When people ask how we make it work, many expect a response including some Harry Potter love potion, fairy godmother, or possibly a genie in a bottle. I hate to contradict the theory of magic, but it involves none of those things. I believe there are three nonmagical elements that make our relationship work:
- You can't be loved until you love yourself. One thing I spent a lot of time on before I even met Nick was setting myself up to be available to receive love. I realized I couldn't be loved in the way I deserved if I was looking for someone else to fill a void CF created in me. I often felt unwanted, damaged, and frequently had the thought, “Why would someone to want to sign up for this?” What I have learned in my 26 years is that everyone has SOMETHING. Every single person has something in his or her life that they are scared to share, to open up about, and baggage they are terrified to show someone else. Mine simply has the name of cystic fibrosis, but it can come in many forms. There is no “normal,” and in a beautiful way, that's what makes it so much easier to love and connect with one another.
- You can't fall in love with a mask on. Particularly in the chronic illness community, we wear so many “masks” to the world around us that don't truly reflect how we feel inside (and I'm not just talking about the masks we wear at clinic). I have always been the perpetual “I'm fine” sick person. Whether it was my desire for everything to be okay or wanting to minimize the pain or fear that my disease caused in others, I knew that for Nick and me to work, I had to destroy my mask and throw it away. If I had kept this mask-- my false portrayal of who I was -- Nick wouldn't have fallen in love with me, he would have fallen in love with my carefully crafted mask. When you find the person you want to build a serious relationship with, you have to be your authentic self with all of your flaws, insecurities, fears, and skeletons that you hide from the rest of the world to make a safe place for you both to grow together.
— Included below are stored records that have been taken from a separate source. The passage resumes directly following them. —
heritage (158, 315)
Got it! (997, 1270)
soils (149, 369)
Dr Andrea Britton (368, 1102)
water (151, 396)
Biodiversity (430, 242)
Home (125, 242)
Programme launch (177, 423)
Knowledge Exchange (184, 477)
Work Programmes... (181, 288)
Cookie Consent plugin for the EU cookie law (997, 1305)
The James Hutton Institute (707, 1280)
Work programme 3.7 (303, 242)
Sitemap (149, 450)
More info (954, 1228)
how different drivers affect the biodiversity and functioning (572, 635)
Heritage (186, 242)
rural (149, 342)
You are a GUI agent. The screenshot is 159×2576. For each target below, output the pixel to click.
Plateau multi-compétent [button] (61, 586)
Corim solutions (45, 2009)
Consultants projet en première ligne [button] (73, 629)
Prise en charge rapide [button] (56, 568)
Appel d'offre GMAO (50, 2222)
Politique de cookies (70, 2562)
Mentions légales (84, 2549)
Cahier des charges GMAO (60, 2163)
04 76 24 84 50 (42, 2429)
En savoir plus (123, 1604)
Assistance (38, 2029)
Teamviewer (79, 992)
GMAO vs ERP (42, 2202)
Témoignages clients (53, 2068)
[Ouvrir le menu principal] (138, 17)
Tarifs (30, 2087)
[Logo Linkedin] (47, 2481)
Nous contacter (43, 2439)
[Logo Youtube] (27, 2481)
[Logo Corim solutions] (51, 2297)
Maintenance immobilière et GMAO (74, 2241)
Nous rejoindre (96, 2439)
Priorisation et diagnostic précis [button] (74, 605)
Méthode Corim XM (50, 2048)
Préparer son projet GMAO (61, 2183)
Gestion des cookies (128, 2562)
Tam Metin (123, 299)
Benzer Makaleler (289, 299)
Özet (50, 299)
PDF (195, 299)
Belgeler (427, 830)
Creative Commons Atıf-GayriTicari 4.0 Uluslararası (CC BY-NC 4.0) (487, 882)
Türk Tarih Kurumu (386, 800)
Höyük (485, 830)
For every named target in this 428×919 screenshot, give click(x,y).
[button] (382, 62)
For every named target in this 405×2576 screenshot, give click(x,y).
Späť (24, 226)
- Allow your partner to develop his or her OWN relationship with CF. When Nick and I met, he had no idea what cystic fibrosis was, aside from some medical term he may have heard on an episode of House MD. I, on the other hand, had clearly lived, breathed, and fought this battle every day of my life.
I could have printed out all 22 years of medical records on date number two and expected him to learn it all by the next morning, but that wouldn't have been fair to either of us. I had all of this knowledge and “baggage,” so it was understandable for me to think, “Well, if you want to love me, this is what it is, take it or leave it, buddy.” But that was the fear talking, the “no one will love me” fear that CF instills in us so early on.
What we had to do was have continual two-sided conversations about CF. It would be all too easy for me to simply spit information at him, but that would be a monologue, not a conversation. He learned about CF, bit by bit, experience after experience, one medication after another, like I did so long ago. I had to take it upon myself to give him the space and time to develop his own questions and his own concerns about CF so we could come together and discuss it. By allowing Nick to develop his own awareness, education, and understanding of CF, we have cultivated a safe space for us both to express our concerns, feelings, and thoughts rather than just centering around my own concerns and feelings. In a relationship with CF, it no longer is only your burden to carry, and that's what makes it beautiful and difficult at the same time.